If a proposed self-managed team initiative gives the team the power to set work schedules, work tasks, work rules, hiring and firing, solving problems, construction of performance rewards, direct coordination with other work teams or customers, or other similar authorities, the power and status of middle management and union leadership can be threatened (Levine, 1995). Workers no longer need middle management to solve problems, schedule work, monitor performance, or perform certain human resources functions. Similarly, workers can negotiate directly with other organizational members and set their own work rules without mediation by union leadership. Levine noted that worker participation challenges union member solidarity as a force "united against management" (p. 66). Self-managing teams threaten union leadership's role as mediator between the worker and management, and middle management's role as mediator between line workers and senior management.

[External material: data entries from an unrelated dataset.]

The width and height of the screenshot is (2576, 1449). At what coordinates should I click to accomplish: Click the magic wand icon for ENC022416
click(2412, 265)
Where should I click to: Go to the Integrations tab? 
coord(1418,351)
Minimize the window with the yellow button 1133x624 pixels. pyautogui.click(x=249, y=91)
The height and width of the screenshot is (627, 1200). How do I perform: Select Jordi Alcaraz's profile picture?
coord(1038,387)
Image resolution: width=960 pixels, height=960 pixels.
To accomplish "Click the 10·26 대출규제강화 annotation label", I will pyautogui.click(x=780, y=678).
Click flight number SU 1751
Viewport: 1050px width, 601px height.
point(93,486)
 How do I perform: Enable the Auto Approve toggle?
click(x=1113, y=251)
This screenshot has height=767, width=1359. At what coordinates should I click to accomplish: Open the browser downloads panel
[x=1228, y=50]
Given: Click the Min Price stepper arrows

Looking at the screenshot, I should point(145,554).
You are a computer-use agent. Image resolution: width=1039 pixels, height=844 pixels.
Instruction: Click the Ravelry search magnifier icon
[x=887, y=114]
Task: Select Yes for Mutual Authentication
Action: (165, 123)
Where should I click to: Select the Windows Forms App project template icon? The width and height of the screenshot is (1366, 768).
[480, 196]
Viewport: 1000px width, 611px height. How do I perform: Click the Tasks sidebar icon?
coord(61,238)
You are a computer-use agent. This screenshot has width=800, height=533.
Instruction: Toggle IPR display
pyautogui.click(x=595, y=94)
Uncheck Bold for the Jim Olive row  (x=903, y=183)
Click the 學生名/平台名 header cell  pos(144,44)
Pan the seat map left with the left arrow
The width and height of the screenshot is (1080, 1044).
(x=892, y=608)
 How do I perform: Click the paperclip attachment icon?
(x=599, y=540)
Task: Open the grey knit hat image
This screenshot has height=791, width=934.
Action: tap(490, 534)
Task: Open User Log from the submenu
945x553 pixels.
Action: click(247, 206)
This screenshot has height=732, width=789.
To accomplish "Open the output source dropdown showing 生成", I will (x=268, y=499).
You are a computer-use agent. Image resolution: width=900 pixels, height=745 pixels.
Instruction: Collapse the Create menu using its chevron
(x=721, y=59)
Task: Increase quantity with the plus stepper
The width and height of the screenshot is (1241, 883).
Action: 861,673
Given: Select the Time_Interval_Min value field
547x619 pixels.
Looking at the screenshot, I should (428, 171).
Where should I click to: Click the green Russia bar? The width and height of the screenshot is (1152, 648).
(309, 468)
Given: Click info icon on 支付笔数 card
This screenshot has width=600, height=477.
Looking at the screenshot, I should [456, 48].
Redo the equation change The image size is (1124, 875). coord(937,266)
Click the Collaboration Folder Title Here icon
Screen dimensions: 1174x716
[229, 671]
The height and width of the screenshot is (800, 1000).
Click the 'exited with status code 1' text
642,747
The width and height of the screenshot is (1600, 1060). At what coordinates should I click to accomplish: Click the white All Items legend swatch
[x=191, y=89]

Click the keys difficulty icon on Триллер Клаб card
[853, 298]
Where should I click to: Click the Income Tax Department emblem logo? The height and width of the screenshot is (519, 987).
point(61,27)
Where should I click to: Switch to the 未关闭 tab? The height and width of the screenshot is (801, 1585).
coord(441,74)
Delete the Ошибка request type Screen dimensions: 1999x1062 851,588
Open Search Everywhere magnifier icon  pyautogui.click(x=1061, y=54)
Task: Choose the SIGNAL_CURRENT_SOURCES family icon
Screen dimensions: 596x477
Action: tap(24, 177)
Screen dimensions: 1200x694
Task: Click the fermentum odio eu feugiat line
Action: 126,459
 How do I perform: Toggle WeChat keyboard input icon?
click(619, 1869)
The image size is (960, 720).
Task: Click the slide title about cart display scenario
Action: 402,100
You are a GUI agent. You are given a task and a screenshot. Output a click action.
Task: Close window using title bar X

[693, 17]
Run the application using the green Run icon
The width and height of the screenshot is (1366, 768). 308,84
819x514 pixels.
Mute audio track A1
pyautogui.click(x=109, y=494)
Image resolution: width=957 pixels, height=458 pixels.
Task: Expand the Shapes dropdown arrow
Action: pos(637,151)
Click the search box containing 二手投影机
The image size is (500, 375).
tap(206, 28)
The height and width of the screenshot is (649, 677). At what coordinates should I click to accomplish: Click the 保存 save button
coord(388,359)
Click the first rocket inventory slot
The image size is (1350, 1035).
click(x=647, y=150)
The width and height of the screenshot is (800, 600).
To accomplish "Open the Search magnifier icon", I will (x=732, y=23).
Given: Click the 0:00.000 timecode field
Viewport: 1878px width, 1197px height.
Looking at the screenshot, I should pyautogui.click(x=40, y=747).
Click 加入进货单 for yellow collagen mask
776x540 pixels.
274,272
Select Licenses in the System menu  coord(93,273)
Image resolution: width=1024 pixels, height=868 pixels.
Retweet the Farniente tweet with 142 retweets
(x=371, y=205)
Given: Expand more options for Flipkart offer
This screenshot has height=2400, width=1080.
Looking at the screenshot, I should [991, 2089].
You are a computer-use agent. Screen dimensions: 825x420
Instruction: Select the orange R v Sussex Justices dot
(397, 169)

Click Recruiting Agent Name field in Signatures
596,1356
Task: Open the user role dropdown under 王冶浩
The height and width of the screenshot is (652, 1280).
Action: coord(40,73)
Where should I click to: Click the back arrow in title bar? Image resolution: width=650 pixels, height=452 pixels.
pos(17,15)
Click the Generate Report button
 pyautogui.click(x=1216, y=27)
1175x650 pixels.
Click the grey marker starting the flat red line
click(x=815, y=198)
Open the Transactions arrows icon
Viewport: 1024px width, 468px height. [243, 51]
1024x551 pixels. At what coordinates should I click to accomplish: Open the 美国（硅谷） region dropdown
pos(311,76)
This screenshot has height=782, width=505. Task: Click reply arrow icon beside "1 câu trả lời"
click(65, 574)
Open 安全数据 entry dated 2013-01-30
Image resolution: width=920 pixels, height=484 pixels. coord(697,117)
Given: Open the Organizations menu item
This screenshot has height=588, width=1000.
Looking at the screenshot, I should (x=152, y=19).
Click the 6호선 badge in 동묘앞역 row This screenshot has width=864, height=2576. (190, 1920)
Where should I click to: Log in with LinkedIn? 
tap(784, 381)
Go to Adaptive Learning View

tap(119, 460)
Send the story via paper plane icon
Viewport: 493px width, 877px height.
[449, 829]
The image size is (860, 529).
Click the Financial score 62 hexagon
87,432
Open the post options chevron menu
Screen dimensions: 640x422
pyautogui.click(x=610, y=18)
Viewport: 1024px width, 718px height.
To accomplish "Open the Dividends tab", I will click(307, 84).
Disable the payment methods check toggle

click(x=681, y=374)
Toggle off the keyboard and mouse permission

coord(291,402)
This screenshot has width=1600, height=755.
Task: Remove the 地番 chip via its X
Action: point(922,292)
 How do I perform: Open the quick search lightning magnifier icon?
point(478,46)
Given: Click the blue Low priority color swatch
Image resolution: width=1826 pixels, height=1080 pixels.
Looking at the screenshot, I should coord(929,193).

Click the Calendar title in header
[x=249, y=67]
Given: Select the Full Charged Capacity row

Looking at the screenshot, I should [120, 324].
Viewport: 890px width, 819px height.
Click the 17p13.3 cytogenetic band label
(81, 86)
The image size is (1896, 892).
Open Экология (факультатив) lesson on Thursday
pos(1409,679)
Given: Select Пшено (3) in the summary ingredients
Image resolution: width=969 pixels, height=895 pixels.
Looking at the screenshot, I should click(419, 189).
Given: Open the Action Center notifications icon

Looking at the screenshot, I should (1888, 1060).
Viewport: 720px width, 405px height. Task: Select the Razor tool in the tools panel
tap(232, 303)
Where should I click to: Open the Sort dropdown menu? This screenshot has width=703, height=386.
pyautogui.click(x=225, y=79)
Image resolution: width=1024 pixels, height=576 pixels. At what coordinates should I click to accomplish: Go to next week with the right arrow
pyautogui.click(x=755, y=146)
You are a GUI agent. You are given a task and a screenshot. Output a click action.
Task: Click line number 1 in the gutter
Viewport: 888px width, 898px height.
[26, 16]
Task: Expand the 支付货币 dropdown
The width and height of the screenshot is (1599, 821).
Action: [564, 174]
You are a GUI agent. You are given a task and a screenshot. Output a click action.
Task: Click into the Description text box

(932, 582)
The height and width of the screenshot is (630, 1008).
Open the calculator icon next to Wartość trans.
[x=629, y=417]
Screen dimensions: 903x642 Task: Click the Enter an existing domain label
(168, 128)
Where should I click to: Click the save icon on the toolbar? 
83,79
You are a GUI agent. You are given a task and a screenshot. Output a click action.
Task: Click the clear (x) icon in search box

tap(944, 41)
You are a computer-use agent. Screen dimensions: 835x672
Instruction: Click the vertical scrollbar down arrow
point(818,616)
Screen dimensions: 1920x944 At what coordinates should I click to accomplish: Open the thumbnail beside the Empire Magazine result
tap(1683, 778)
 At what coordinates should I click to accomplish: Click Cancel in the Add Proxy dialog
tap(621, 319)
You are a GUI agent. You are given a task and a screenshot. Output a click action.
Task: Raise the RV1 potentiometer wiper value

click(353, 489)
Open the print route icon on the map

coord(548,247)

Levine found that joint union and management involvement was essential to successful implementation of employee empowerment initiatives. Figure 2 illustrates hypothesized outcomes of cooperation versus non-cooperation in a self-managed team initiative.

Figure 2: Hypothetical payout matrix for self-managed team initiative

  Union position
Yield authority to teams Refuse to yield authority
Middle
management
position
Yield authority to teams Joint union - middle
management leadership of
self-managed team initiative
Middle management cedes
control of teams to union
Refuse to
yield
authority
Union cedes control of teams
to middle management
Initiative fails, increasing
antagonism between union
and middle management

If middle management yields authority to self-managed teams, but union leadership refuses to relinquish its right as exclusive mediator, self-managed teams would defer to union leadership prior to initiating new work arrangements or task reassignments. Middle management would lose power and stature relative to the union, a win for union leadership. When both middle management and union leadership actively participate in setting up self-directed teams, with each yielding certain authorities and organizational power to the teams, union and leadership co-management might elevate their relative positions of power and status within organization. However, if union leadership grants authority to the self-managed teams, but middle management refuses to yield, middle management assumes power over roles traditionally influenced by union leadership, such as work rules, task characteristics, and reward structures; a loss in stature and power for union leadership. Instead, union leadership might find that meeting a non-cooperative middle management with non-cooperation will retain the exiting union-management relative positions of power, though bringing about the failure of the initiative and possible deterioration in subsequent cooperative endeavors.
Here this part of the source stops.